Butler-O’Hara et al.6 published a retrospective study demonstrating that UVCs left in situ more than 7 days were more likely to be associated with CLABSIs than PICCs. The risk of CLABSI increased significantly for UVC in situ for more than 14 days. No similar increase in CLABSI was associated with PICCs left in situ for more than 14 days. However, Shalabi et al.2 did not find any difference in CLABSI rates with either UVCs inserted primarily and replaced with PICCs or PICCs inserted primarily and used as long as central venous access was indicated or UVCs inserted primarily and not replaced with PICCs. The UVCs inserted primarily in their study were replaced with a PICC at 4 days of age. Our CLABSI rates were associated with UVC in situ for over a week in both the epochs in contrast to the O’Hara study.

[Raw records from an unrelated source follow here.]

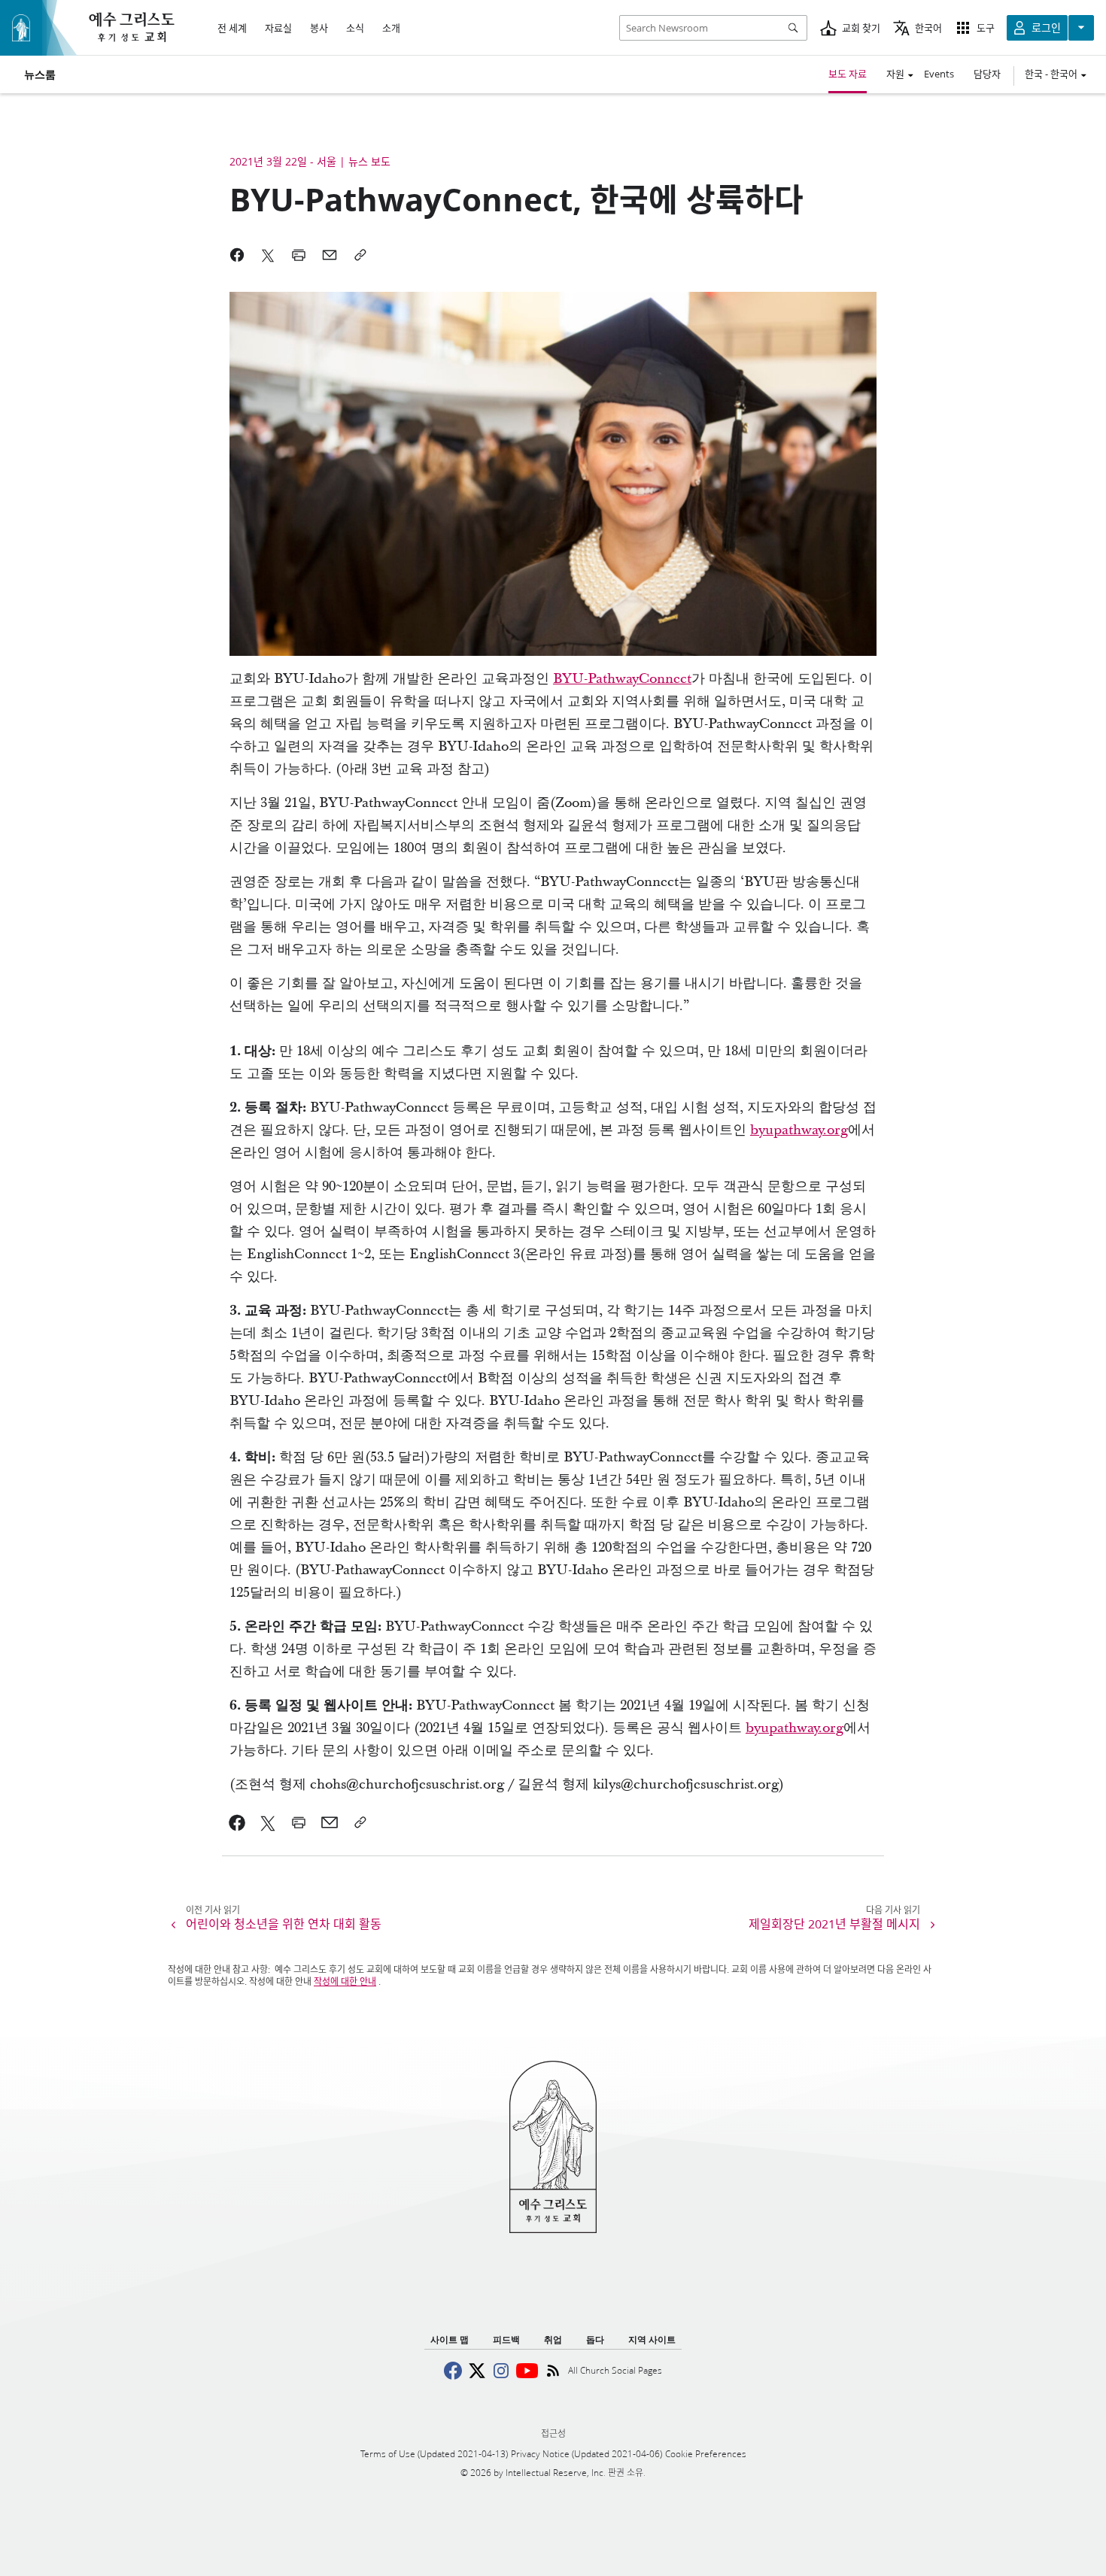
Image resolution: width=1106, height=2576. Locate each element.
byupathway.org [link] (799, 1130)
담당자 (987, 73)
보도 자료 (847, 73)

Our CLABSI rates did not change despite the decrease in PICC line days. Shahid et al.1 had similar results to ours with no change in infection rates. Similar to Shahid et al., the goal of our QI project was not specifically to reduce CLABSI. This underlines the importance of continuing to follow the CLABSI prevention bundles in the unit.7 Published evidence indicates that reducing the incidence of sepsis and CLABSI requires a multifaceted approach including adoption of best practices in skin preparation,8 hand hygiene,9 IV hub cleansing,7 standardized processes for inserting and maintaining central lines.10

Estimated cost savings as a result of the interventions may be underestimated as the costs of the radiologists reading the films were not included. The reduction in the cost of TPN because of the reduction in the need for TPN by 2 days was also not estimated. Estimates of the reduction in the narcotic exposure of the neonates would have strengthened the study.

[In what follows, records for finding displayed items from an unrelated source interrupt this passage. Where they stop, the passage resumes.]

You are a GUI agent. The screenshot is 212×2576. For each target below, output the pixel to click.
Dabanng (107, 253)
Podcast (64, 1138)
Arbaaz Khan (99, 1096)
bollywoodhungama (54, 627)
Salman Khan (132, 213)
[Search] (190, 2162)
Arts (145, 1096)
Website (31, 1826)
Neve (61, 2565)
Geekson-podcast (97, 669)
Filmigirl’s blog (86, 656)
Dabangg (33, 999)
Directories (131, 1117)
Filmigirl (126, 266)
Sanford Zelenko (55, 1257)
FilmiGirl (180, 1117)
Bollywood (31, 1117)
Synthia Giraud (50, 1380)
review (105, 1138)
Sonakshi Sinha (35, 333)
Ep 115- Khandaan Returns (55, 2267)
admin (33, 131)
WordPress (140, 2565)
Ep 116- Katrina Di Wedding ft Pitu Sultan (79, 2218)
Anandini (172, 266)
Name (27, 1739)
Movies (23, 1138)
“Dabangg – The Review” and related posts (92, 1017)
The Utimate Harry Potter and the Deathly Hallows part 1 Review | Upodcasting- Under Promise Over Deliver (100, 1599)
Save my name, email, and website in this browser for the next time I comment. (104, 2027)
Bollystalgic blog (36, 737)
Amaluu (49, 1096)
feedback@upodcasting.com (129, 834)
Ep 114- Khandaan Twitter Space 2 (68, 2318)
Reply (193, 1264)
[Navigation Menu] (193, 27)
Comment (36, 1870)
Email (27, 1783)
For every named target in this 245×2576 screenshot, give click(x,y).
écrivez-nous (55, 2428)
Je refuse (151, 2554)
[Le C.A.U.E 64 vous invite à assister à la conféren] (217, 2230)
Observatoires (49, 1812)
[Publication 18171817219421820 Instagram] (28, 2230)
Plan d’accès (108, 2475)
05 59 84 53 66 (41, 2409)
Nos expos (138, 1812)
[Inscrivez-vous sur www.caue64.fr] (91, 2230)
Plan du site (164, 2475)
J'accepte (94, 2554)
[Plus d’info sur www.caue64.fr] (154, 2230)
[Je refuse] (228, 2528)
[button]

The project is unique and may be applicable in units with similar practice as outlined by Shalabi et al. The effect of this project on more mature neonates with higher birth weight is unknown. This initiative is unlikely to be effective at reducing the need for PICC lines in less mature neonates with lower birth weights in whom long-term central access is usually needed for total parenteral nutrition.

Conclusion

This QI project is beneficial in reducing the number of PICCs inserted in a subset of neonates with UVCs. It also reduces the central line days without increasing the CLABSI. It is sustainable as long as there is critical thinking around replacement of UVCs with PICCs. The effects of this project on more mature neonates with higher birth weight needs further evaluation.